EXERCISE SET —
1. List the one-word sentences in the opening paragraph of the article on hiring an internal marketing director.
2. Carry the article on hiring an internal marketing director forward from its last sentence.

TEXT SHOWN —

+ + + + +

Why You Should Consider Hiring an Internal Marketing Director to Work With Your Marketing AgencyIn the grand scheme of marketing, most organizations are, or eventually become, aware that in order to have any success, you’ll need someone dedicated to doing it. Strategizing. Planning. Executing. Evaluating. Revising. Half-assed marketing efforts work about as well as that label indicates.

So step one is the recognition and realization that it’s time to get a dedicated team to use marketing to further your success. Great job! But that’s the easy part. The more vexing issue is who to hire: an agency, or an internal marketing director?

Over here at Luminus, we believe the most ideal scenario is “both.” The joint benefit of an internal marketing director and an external marketing agency working together is more than the sum of its parts.

Pros of Hiring a Marketing Director

Inside Strategy

Having someone on the inside is, frankly, a lot more convenient than having to wait and schedule a meeting every time you have an idea or want an update. A marketing director can help field, organize and prioritize all your ideas, comments, feedback, initiatives and goals. They can be strategic about what to act on and when, or how to achieve a specific marketing goal (i.e. we need more people to fill out our contact form, we want to show up higher in search results, etc,). In our ideal scenario, they can then take that organized and prioritized plan to the partnering agency for collaboration and execution.

Familiarity & Focus

An internal marketing director can also become a subject matter expert very swiftly. Because they have a singular focus, their energy is fixed on your organization and learning as much as possible about what, how and why you do what you do. This makes developing strategic marketing initiatives easier, and sets them up for increased success. While a marketing agency will be dividing up their time between clients, an internal marketing director will remain focused on your organization for 35-40 hours a week.

The Value of a Generalist

Often, the best candidates for a marketing director position are people who received their education in marketing and communications and have spent their time working at other internal marketing agencies – or in a strategic or accounts role at an agency. Most marketing directors have limited design and copywriting skills, but understand what goes into various roles within a marketing team. This is what we call a “generalist” (compared to an agency, which has mostly specialists). A marketing generalist can stay focused on the big picture and the overall results without worrying too much about any individual role or aspect. This makes them a great asset to your organization – they can drive the marketing efforts forward without getting stuck in the weeds.

+ + + + +

RECORDED DATA —
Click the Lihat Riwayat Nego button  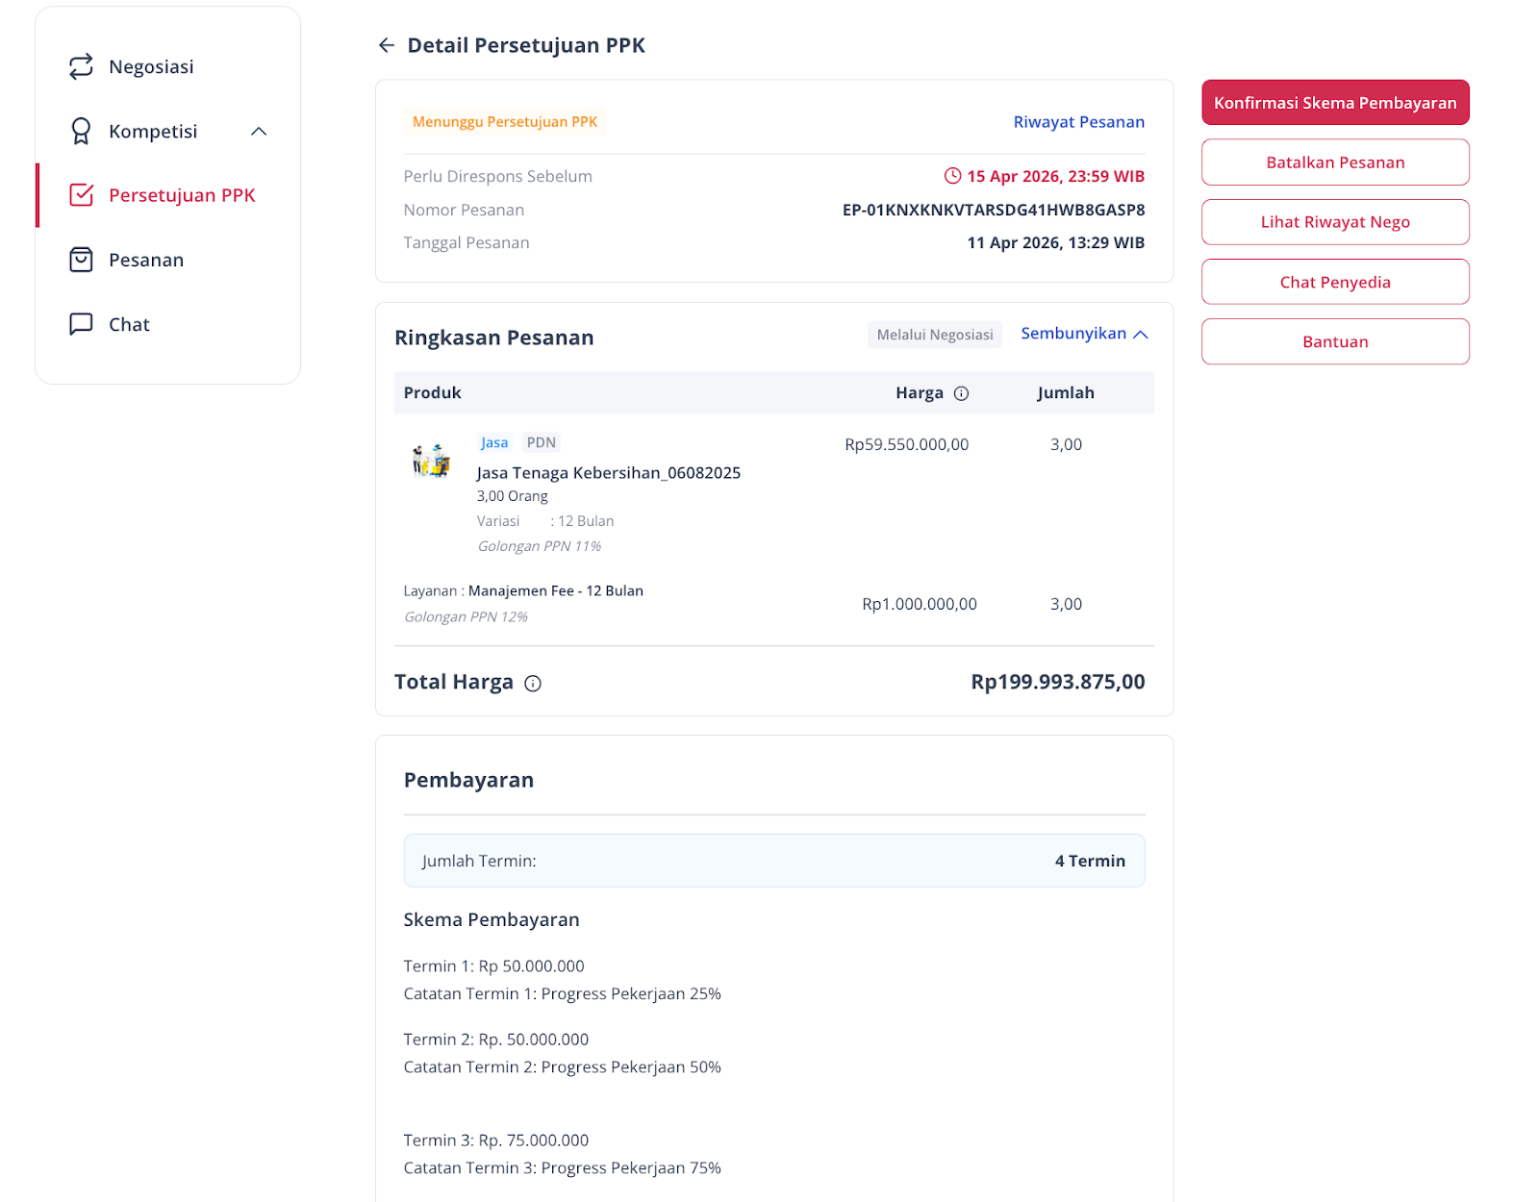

+ + + + +

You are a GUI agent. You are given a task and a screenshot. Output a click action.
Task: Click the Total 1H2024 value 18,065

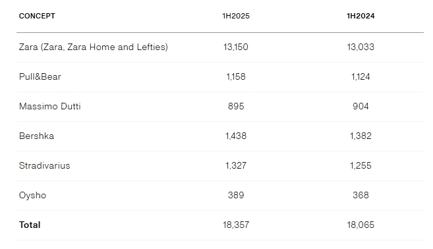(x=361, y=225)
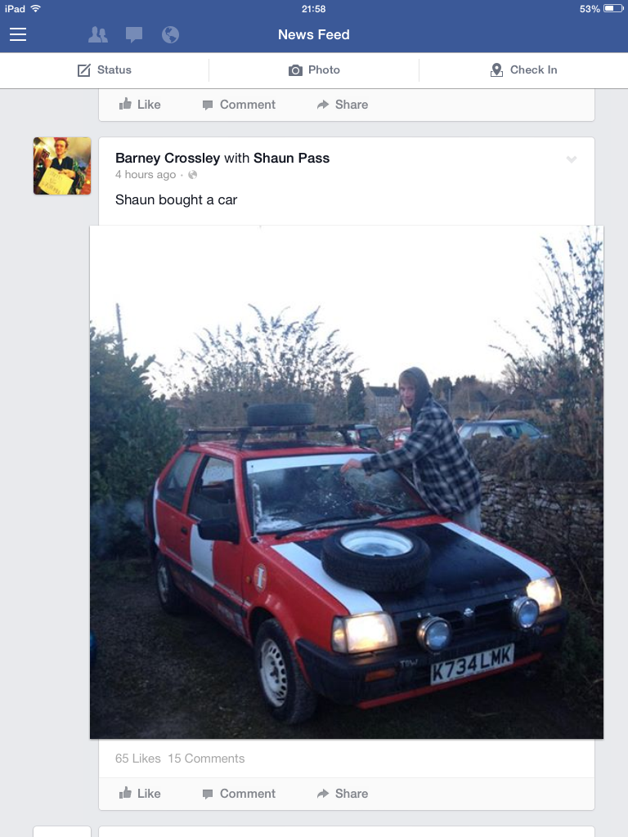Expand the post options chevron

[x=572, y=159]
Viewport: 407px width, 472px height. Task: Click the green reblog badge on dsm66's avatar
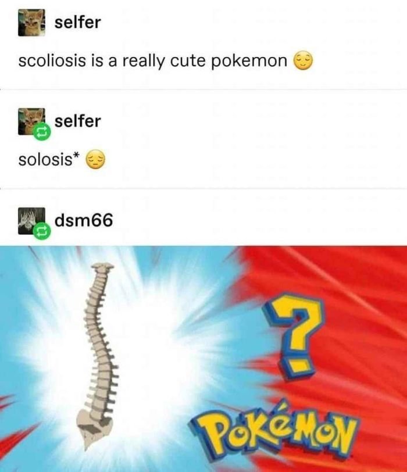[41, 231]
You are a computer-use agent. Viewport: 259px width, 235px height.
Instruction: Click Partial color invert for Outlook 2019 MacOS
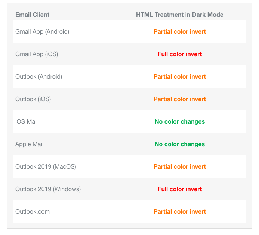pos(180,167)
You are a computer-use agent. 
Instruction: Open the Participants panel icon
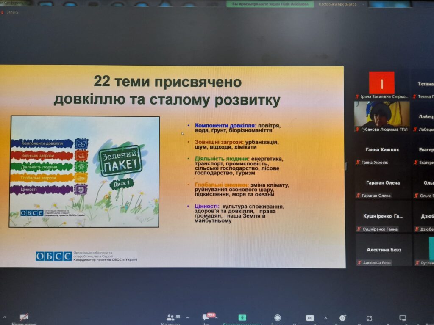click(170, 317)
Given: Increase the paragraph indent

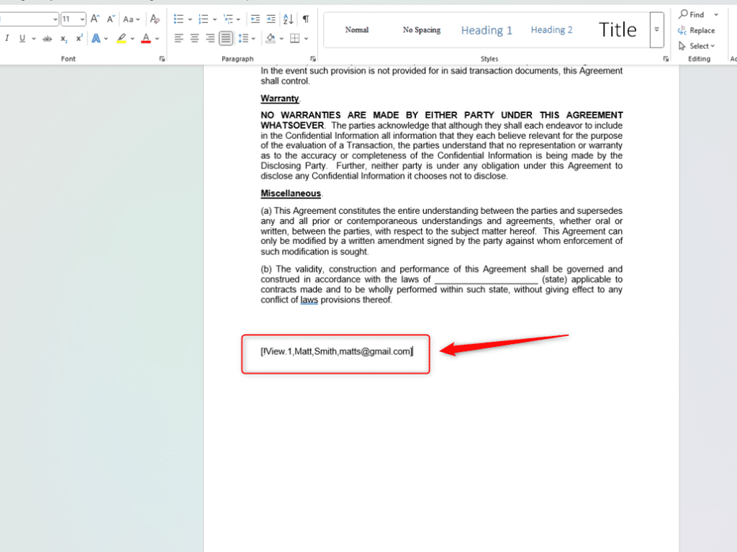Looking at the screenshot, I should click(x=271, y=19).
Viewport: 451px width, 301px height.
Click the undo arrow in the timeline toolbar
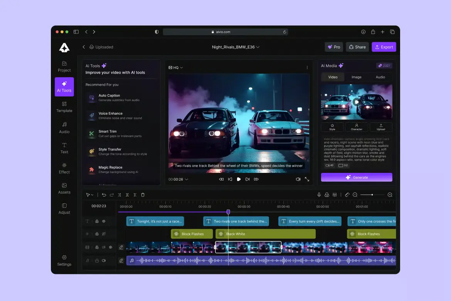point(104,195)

+ + + + +

RESPONSES TO THE EXERCISE —
1. Strategizing, Planning, Executing, Evaluating, Revising

2.
Pros of Working with an Agency

Outside Perspective

Have you ever walked into a home with large dogs and wondered how the owner can’t smell that? Something similar can happen within your company if ideas are only coming from the people who work there.

Perspective is everything. And when you own or have worked at a company for a long time, yours starts to shift. The more you know about your organization and what it does, the more difficult it is to take an objective look at your image, your messaging, your audience needs, and your visual brand.

Outside perspective is often the single most valuable aspect of hiring a marketing agency.

“We’ve always done it that way” doesn’t exist for a marketing agency. We don’t know how you’ve always done it – so we’ll have only new ideas, or new twists on previous ideas. We’ll also be able to ask questions that challenge what you think you know about your company and your audience, opening you up to a whole new world of opportunities that otherwise may have slipped through the crack of familiarity.

We see your organization and brand much more similarly to how an unfamiliar audience will – and we have the talent and expertise to help you optimize that.

Talent & Experience

An internal marketing director is your best bet to manage your organization’s marketing goals, objectives and budgets. But executing on those projects takes more than a single person. Marketing agencies tend to have a large talent pool to pull from, and a high concentration of talent within the team.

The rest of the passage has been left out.